| Stored dataset items |
******************************

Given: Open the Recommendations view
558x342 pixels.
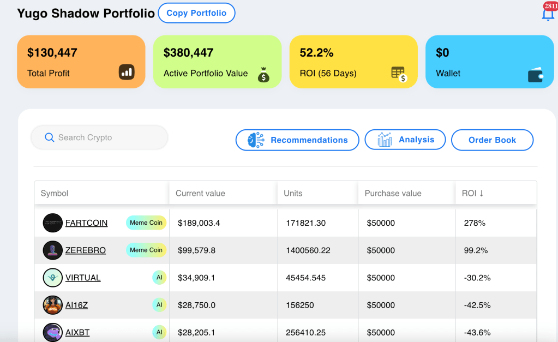Looking at the screenshot, I should coord(297,140).
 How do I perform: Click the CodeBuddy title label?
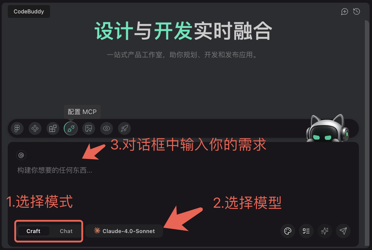29,12
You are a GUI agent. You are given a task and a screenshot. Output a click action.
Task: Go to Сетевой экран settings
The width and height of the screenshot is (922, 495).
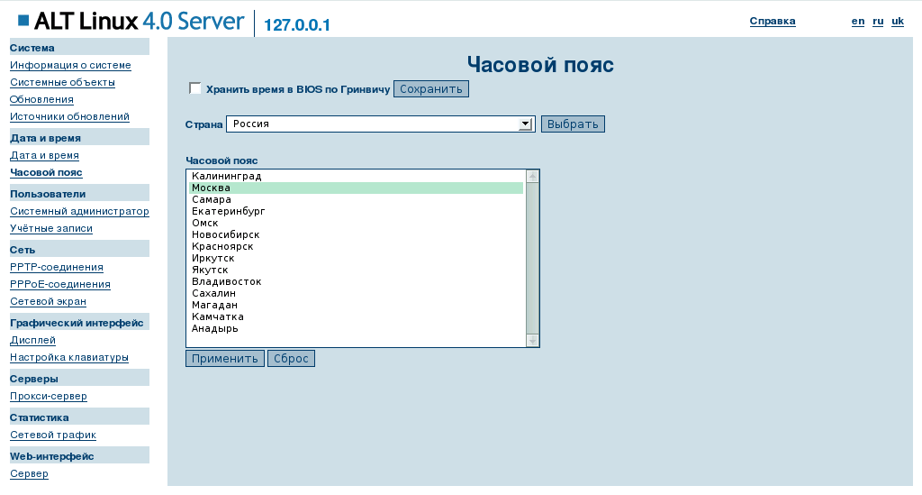coord(48,301)

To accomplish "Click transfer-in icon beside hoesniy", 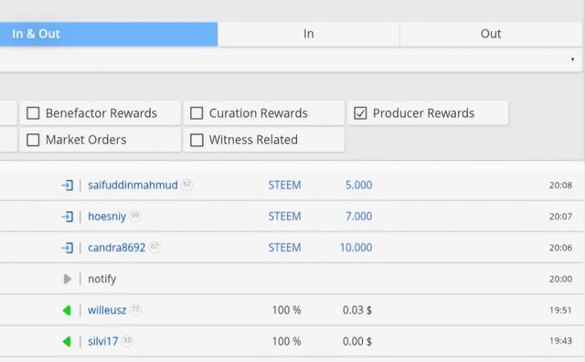I will (67, 217).
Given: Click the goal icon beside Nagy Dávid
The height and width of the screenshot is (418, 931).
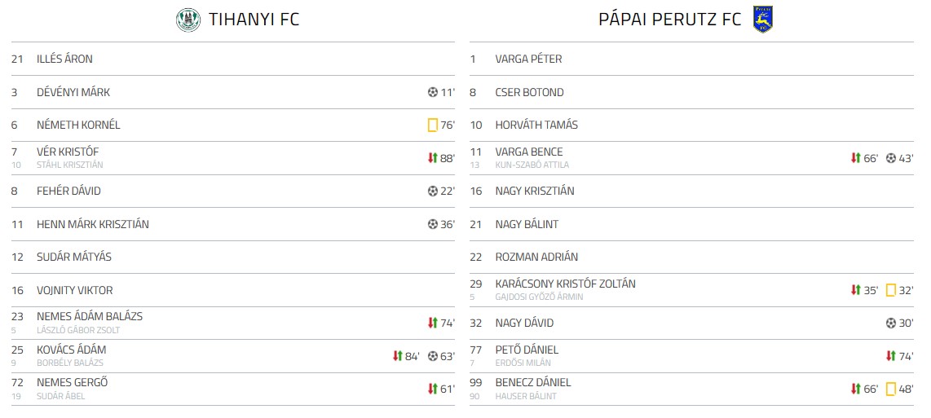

******************************

| EXERCISE BRIEF |
Needed here is only the span from the line with "Given: Click the goal icon beside Nagy Dávid" through the last line of the entries, copied exactly with both ends and without pictures.

| ANSWER TO THIS PROBLEM |
Given: Click the goal icon beside Nagy Dávid
The height and width of the screenshot is (418, 931).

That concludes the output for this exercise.